◆ YOUR OBJECTIVE
Could you filter the material and copy every line where the word "checkbox" occurs?

■ ■ ■ ■ ■

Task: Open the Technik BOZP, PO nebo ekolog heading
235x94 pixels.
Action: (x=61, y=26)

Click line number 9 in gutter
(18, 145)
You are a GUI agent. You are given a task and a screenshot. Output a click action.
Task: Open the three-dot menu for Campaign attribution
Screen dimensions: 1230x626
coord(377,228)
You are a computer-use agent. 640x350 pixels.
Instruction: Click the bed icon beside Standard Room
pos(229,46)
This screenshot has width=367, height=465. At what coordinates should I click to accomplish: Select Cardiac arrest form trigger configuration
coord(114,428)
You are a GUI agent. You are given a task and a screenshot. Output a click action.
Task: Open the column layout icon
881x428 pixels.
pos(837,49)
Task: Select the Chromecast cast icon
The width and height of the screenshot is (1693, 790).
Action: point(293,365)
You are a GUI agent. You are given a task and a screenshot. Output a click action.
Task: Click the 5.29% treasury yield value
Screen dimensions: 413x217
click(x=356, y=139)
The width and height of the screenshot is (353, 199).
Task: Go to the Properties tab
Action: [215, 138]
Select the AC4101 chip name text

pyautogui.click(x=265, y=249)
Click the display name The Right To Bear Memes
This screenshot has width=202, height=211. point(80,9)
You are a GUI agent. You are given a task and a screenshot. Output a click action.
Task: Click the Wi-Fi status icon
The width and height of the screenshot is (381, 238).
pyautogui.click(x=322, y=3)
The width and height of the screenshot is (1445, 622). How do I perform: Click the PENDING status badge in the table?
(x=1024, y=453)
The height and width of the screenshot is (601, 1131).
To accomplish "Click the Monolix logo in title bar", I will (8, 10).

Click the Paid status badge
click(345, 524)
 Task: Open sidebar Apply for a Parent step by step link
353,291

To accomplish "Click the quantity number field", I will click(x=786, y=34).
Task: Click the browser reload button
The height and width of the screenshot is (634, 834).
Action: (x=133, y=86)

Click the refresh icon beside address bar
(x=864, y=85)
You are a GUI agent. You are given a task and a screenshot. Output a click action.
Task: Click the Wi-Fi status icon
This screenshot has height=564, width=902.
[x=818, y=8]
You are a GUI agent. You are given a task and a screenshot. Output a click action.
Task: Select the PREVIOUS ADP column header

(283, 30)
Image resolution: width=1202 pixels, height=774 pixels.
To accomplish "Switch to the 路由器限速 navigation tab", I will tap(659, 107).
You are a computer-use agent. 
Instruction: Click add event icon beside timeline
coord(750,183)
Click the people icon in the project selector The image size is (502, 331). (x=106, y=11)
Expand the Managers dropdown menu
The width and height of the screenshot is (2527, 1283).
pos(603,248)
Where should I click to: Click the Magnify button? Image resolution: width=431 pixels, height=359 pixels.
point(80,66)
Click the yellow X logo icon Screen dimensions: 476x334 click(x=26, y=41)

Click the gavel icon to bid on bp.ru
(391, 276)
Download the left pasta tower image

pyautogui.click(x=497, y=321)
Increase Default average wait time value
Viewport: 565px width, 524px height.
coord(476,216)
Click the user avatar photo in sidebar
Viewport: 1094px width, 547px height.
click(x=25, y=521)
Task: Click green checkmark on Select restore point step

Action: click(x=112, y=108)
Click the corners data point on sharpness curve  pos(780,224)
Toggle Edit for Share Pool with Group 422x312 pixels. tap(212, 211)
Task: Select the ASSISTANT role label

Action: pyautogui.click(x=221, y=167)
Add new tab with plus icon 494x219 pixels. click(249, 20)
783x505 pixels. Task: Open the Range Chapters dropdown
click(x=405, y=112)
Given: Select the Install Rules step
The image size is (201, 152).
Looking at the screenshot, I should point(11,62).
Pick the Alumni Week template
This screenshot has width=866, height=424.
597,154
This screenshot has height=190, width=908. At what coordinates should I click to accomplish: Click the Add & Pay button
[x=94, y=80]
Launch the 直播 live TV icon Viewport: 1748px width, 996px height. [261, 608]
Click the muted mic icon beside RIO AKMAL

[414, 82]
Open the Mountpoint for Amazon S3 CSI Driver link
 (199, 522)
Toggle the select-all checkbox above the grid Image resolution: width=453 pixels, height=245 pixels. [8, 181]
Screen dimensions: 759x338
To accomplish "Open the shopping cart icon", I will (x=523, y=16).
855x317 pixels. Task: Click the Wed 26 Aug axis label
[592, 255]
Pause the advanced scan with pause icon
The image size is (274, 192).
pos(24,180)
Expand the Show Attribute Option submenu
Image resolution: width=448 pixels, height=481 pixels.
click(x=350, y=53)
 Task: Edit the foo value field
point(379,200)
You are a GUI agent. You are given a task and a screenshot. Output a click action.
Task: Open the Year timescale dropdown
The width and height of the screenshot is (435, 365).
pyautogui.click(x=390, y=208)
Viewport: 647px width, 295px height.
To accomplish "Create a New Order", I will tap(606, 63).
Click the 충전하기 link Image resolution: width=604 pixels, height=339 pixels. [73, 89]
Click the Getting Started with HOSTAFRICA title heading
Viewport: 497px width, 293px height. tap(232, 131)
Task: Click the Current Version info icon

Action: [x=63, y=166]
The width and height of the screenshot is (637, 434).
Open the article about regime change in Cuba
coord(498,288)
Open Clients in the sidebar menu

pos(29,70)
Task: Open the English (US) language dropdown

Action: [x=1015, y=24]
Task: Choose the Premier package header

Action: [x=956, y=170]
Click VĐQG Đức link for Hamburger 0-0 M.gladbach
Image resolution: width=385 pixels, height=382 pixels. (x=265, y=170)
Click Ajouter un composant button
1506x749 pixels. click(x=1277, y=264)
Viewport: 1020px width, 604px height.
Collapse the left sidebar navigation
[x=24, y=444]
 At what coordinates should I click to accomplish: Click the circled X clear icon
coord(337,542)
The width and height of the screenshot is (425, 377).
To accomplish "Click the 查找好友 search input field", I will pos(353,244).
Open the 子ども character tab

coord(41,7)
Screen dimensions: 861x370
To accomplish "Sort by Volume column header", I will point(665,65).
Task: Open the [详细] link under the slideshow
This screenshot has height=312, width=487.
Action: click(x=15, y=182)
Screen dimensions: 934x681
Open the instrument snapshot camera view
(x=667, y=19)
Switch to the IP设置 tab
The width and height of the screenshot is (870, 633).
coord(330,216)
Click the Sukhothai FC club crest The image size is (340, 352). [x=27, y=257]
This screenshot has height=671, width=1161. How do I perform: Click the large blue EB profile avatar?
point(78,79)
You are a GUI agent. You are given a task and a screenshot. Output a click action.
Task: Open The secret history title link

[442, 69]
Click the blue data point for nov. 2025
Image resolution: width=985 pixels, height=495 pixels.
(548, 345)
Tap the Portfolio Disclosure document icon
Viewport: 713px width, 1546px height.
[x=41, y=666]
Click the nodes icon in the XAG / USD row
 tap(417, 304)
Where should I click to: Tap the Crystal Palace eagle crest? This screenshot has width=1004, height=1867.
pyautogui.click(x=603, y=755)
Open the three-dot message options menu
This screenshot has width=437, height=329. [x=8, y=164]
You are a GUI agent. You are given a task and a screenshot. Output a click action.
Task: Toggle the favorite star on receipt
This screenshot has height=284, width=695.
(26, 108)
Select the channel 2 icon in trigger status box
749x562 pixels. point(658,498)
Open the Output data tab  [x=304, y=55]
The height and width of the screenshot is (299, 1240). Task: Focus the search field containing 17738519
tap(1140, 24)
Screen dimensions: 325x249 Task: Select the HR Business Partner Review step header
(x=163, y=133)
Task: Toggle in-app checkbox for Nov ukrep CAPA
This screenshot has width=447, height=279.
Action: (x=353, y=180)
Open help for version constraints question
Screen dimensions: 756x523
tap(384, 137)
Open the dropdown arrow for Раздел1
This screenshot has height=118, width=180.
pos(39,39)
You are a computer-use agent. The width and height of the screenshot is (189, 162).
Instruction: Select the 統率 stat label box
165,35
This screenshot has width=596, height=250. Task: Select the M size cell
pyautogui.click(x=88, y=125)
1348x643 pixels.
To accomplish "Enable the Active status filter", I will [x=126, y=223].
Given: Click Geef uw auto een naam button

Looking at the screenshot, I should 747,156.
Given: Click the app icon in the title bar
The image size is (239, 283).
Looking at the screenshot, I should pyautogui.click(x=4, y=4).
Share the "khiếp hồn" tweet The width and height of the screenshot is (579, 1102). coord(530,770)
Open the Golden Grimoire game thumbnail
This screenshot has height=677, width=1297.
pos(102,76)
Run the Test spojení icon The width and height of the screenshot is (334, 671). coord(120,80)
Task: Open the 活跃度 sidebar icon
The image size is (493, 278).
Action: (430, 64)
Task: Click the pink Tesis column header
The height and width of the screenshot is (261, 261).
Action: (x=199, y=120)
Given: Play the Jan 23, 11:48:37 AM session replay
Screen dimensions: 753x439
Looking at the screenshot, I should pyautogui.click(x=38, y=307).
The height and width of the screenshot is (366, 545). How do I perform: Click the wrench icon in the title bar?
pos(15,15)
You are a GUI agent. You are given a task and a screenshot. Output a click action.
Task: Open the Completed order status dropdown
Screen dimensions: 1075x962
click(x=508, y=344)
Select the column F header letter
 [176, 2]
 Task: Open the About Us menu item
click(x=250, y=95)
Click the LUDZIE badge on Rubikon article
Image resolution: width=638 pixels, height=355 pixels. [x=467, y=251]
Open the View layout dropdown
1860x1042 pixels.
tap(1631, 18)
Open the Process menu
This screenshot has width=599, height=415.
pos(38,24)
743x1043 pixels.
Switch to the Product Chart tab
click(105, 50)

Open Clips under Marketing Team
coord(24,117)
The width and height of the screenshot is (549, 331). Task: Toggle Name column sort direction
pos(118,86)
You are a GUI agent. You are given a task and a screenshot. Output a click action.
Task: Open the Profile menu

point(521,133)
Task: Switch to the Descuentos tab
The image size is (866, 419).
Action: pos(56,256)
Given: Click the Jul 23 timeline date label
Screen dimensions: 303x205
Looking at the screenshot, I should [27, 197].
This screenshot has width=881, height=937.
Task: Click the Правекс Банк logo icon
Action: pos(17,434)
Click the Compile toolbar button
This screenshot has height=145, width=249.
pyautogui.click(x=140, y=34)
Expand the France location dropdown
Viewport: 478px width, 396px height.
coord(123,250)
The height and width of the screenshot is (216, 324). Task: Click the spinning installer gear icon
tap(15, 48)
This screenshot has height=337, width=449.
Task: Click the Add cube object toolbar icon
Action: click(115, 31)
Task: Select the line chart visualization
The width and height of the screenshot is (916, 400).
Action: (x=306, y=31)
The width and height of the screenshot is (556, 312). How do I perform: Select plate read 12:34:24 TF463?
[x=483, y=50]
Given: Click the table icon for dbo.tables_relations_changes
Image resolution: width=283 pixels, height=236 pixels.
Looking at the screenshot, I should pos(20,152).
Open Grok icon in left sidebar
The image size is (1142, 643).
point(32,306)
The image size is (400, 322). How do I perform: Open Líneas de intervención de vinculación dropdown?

■ ■ ■ ■ ■

◆ EXERCISE ANSWER
Toggle the select-all checkbox above the grid Image resolution: width=453 pixels, height=245 pixels. [8, 181]
Task: Toggle in-app checkbox for Nov ukrep CAPA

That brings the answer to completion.